Tenn. Right-to-Work Amendment causing controversy with some labor unions
MEMPHIS, Tenn. (WMC) - Tennessee voters have passed an amendment making the Volunteer State a right-to-work state.
Nearly 70% of Tennessee voters on Tuesday voted “yes” on Amendment 1 to enshrine the 75-year-old “Right to Work” law in the state’s constitution.
“Now that this is in the constitution and they have worded it the way they have, we have legal looking into this,” said Billy Dycus, Tennessee president of the American Federation of Labor and Congress of Industrial Organizations (AFL-CIO.)
Amendment 1 prohibits employers from requiring workers to become union members in order to keep their job.
However, Dycus says passing the amendment is only beneficial for corporations — and not workers.
“It is much about making sure that they can control employees in the workplace; and by putting it in the constitution, they know it’s very difficult to take it out,” he said.
Earl Fisher, founder of The Vote 901, said a law like this will impact Memphis and Shelby County residents in the workplace looking to protect their wages, benefits, and safety.

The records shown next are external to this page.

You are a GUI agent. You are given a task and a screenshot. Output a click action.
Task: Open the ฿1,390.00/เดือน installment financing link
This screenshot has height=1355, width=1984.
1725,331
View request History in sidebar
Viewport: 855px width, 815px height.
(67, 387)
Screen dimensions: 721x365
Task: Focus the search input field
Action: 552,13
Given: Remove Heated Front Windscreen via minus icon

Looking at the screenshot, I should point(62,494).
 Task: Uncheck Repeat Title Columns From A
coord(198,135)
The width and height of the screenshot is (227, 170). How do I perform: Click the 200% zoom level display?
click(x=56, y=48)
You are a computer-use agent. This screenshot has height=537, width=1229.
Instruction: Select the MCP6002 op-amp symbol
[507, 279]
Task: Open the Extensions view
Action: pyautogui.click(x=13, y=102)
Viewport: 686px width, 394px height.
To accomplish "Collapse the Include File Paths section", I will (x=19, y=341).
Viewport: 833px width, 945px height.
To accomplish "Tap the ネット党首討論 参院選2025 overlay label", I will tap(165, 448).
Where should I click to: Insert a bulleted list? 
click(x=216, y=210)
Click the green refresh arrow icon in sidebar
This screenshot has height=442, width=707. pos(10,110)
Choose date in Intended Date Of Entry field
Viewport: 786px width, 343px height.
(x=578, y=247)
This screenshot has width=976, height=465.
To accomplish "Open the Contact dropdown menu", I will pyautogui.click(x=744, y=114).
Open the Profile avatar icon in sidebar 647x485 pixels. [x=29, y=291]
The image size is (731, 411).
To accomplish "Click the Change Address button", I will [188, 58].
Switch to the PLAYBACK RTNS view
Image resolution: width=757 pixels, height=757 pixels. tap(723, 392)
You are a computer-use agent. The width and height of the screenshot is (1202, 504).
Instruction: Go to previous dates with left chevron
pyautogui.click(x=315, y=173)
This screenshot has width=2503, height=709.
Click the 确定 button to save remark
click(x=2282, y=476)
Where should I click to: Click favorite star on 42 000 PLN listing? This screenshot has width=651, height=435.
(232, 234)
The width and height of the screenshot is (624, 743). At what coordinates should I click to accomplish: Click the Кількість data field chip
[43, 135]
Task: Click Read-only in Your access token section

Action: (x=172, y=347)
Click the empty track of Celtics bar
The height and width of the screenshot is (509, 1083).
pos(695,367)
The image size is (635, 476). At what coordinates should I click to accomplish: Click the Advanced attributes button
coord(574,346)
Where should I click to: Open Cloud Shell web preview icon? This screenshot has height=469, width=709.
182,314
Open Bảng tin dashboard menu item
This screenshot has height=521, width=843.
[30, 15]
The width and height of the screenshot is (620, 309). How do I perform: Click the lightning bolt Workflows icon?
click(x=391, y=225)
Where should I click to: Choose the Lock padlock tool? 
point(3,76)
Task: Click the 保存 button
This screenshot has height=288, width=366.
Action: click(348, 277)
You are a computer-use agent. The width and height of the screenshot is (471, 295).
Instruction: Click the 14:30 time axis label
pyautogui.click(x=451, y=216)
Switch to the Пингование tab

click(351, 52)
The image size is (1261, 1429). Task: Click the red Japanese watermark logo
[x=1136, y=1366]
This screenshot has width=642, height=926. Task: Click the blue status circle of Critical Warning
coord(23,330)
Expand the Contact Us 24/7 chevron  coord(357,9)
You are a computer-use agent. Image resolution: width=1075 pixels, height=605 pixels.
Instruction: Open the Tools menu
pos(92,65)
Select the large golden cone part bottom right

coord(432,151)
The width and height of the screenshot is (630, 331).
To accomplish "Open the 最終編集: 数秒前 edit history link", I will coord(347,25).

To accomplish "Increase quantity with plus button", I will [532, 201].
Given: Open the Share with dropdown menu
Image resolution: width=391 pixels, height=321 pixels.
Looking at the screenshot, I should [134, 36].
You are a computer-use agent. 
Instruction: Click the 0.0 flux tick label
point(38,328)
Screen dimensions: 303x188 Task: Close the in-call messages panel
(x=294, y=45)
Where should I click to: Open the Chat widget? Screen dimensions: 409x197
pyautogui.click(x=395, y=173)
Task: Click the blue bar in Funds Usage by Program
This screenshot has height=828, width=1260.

“Demographically, you have a significant number of Black people who are overworked and underpaid,” said Fisher. “You know how crucial this is when you start talking about equitable access to education... start talking about gainful employment, people who want to work one job.”
That’s why AFL-CIO, which represents 273 local unions and over 60,000 workers across the state, says it’s important to fight to try to move working people forward.
“We’ll make sure that our voices are heard at the Capitol starting in January and work to make sure there are not any anti-Work legislation that moves forward,” said Dycus.
Tennessee is now the 10th state to include constitutional protections against enforced union membership.